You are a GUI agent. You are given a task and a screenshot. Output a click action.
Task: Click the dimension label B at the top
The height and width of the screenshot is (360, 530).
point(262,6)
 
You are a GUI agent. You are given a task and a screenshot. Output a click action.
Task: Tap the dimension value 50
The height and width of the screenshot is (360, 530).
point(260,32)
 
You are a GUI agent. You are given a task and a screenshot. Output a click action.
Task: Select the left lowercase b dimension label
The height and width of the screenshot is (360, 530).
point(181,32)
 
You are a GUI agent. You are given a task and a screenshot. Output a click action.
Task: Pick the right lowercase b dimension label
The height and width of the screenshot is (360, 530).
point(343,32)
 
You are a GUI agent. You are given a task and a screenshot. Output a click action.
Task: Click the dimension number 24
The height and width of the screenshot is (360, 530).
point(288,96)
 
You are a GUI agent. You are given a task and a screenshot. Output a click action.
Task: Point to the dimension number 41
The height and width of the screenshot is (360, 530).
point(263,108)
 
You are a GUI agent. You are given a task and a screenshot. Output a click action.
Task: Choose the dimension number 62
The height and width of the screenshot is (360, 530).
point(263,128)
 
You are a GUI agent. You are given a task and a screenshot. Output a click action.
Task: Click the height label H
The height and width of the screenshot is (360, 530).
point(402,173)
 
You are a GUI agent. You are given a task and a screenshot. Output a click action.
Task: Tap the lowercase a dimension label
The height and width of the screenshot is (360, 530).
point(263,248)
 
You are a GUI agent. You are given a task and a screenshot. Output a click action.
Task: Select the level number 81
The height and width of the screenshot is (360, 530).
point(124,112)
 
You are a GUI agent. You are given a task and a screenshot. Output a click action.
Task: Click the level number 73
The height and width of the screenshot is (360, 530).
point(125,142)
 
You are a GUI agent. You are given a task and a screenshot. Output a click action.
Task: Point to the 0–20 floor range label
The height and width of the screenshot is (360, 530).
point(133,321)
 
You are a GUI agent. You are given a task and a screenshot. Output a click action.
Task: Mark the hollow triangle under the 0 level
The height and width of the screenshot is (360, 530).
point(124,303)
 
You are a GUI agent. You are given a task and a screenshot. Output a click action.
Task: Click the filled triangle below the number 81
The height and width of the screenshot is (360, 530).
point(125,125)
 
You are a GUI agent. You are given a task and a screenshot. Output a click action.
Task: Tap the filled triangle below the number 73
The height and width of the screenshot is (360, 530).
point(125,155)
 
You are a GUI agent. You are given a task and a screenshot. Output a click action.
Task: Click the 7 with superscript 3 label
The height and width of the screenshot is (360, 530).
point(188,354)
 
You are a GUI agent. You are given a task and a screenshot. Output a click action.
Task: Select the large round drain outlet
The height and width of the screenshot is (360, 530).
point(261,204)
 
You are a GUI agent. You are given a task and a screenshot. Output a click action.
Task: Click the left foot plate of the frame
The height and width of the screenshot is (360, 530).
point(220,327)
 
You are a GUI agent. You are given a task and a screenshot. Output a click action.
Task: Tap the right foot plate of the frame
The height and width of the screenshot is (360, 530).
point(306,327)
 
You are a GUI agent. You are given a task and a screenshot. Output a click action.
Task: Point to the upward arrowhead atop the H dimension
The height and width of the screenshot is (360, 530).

+ + + + + + +

→ What needs to be done:
Render every line of the material above as a Markdown table with the columns No. and Text, numbering the rows in order and skipping blank lines.

→ Answer in full:
| No. | Text |
|---|---|
| 1 | You are a GUI agent. You are given a task and a screenshot. Output a click action. |
| 2 | Task: Click the dimension label B at the top |
| 3 | The height and width of the screenshot is (360, 530). |
| 4 | point(262,6) |
| 5 | You are a GUI agent. You are given a task and a screenshot. Output a click action. |
| 6 | Task: Tap the dimension value 50 |
| 7 | The height and width of the screenshot is (360, 530). |
| 8 | point(260,32) |
| 9 | You are a GUI agent. You are given a task and a screenshot. Output a click action. |
| 10 | Task: Select the left lowercase b dimension label |
| 11 | The height and width of the screenshot is (360, 530). |
| 12 | point(181,32) |
| 13 | You are a GUI agent. You are given a task and a screenshot. Output a click action. |
| 14 | Task: Pick the right lowercase b dimension label |
| 15 | The height and width of the screenshot is (360, 530). |
| 16 | point(343,32) |
| 17 | You are a GUI agent. You are given a task and a screenshot. Output a click action. |
| 18 | Task: Click the dimension number 24 |
| 19 | The height and width of the screenshot is (360, 530). |
| 20 | point(288,96) |
| 21 | You are a GUI agent. You are given a task and a screenshot. Output a click action. |
| 22 | Task: Point to the dimension number 41 |
| 23 | The height and width of the screenshot is (360, 530). |
| 24 | point(263,108) |
| 25 | You are a GUI agent. You are given a task and a screenshot. Output a click action. |
| 26 | Task: Choose the dimension number 62 |
| 27 | The height and width of the screenshot is (360, 530). |
| 28 | point(263,128) |
| 29 | You are a GUI agent. You are given a task and a screenshot. Output a click action. |
| 30 | Task: Click the height label H |
| 31 | The height and width of the screenshot is (360, 530). |
| 32 | point(402,173) |
| 33 | You are a GUI agent. You are given a task and a screenshot. Output a click action. |
| 34 | Task: Tap the lowercase a dimension label |
| 35 | The height and width of the screenshot is (360, 530). |
| 36 | point(263,248) |
| 37 | You are a GUI agent. You are given a task and a screenshot. Output a click action. |
| 38 | Task: Select the level number 81 |
| 39 | The height and width of the screenshot is (360, 530). |
| 40 | point(124,112) |
| 41 | You are a GUI agent. You are given a task and a screenshot. Output a click action. |
| 42 | Task: Click the level number 73 |
| 43 | The height and width of the screenshot is (360, 530). |
| 44 | point(125,142) |
| 45 | You are a GUI agent. You are given a task and a screenshot. Output a click action. |
| 46 | Task: Point to the 0–20 floor range label |
| 47 | The height and width of the screenshot is (360, 530). |
| 48 | point(133,321) |
| 49 | You are a GUI agent. You are given a task and a screenshot. Output a click action. |
| 50 | Task: Mark the hollow triangle under the 0 level |
| 51 | The height and width of the screenshot is (360, 530). |
| 52 | point(124,303) |
| 53 | You are a GUI agent. You are given a task and a screenshot. Output a click action. |
| 54 | Task: Click the filled triangle below the number 81 |
| 55 | The height and width of the screenshot is (360, 530). |
| 56 | point(125,125) |
| 57 | You are a GUI agent. You are given a task and a screenshot. Output a click action. |
| 58 | Task: Tap the filled triangle below the number 73 |
| 59 | The height and width of the screenshot is (360, 530). |
| 60 | point(125,155) |
| 61 | You are a GUI agent. You are given a task and a screenshot. Output a click action. |
| 62 | Task: Click the 7 with superscript 3 label |
| 63 | The height and width of the screenshot is (360, 530). |
| 64 | point(188,354) |
| 65 | You are a GUI agent. You are given a task and a screenshot. Output a click action. |
| 66 | Task: Select the large round drain outlet |
| 67 | The height and width of the screenshot is (360, 530). |
| 68 | point(261,204) |
| 69 | You are a GUI agent. You are given a task and a screenshot. Output a click action. |
| 70 | Task: Click the left foot plate of the frame |
| 71 | The height and width of the screenshot is (360, 530). |
| 72 | point(220,327) |
| 73 | You are a GUI agent. You are given a task and a screenshot. Output a click action. |
| 74 | Task: Tap the right foot plate of the frame |
| 75 | The height and width of the screenshot is (360, 530). |
| 76 | point(306,327) |
| 77 | You are a GUI agent. You are given a task and a screenshot. Output a click action. |
| 78 | Task: Point to the upward arrowhead atop the H dimension |
| 79 | The height and width of the screenshot is (360, 530). |